Türkiye'nin akedemik açıdan en başarılı tıp okullarından. Bu okul tıp fakülteleri arasında en kolayı olarak gosterilir. ben de bu okulda geçirdiğim 1 sene sonunda gercekten de 1. sınıfın kolay olduğunu söyleyebilirim. Derslere hiç girmeseniz ve vize final donemlerinden 1-2 hafta once ders çalışmaya başlasanız rahat rahat gecersiniz 1. sınıfı. Tabi sınıf arttıkca da zorluğu da artıyor(muş).
el kol sallaya sallaya girebileceğiniz mekan. morga bile girebilirdim.
(bkz: ist tıp fuck)
(bkz: capa tip fakultesi)
Evet eşşeği bile doktor yapabilen bir fakültedir. Oysa birçok fakültede insandan bile doktor yapılamıyor..

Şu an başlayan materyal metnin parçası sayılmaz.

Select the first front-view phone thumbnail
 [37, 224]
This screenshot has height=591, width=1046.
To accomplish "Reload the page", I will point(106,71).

5 mayıs 2008 günü bahçesinde enternasyonal marşının çaldığı, kürtçe-lazca-ermenice-türkçe türkülerin okunduğu, deliler gibi halay çekilen-horon tepilen tıp fakultesidir. ayrıca öğrencilerin şarkışla ve kanlı pazar şarkılarını hep bir ağızdan söyleyerek deniz gezmişleri andığı okuldur.
zamanında iç hastalıklarından sıra alabilmek için gece 1 de kapı önünde nöbet tutmaya başladığım yer.Ve sıra olarak altıncıydım.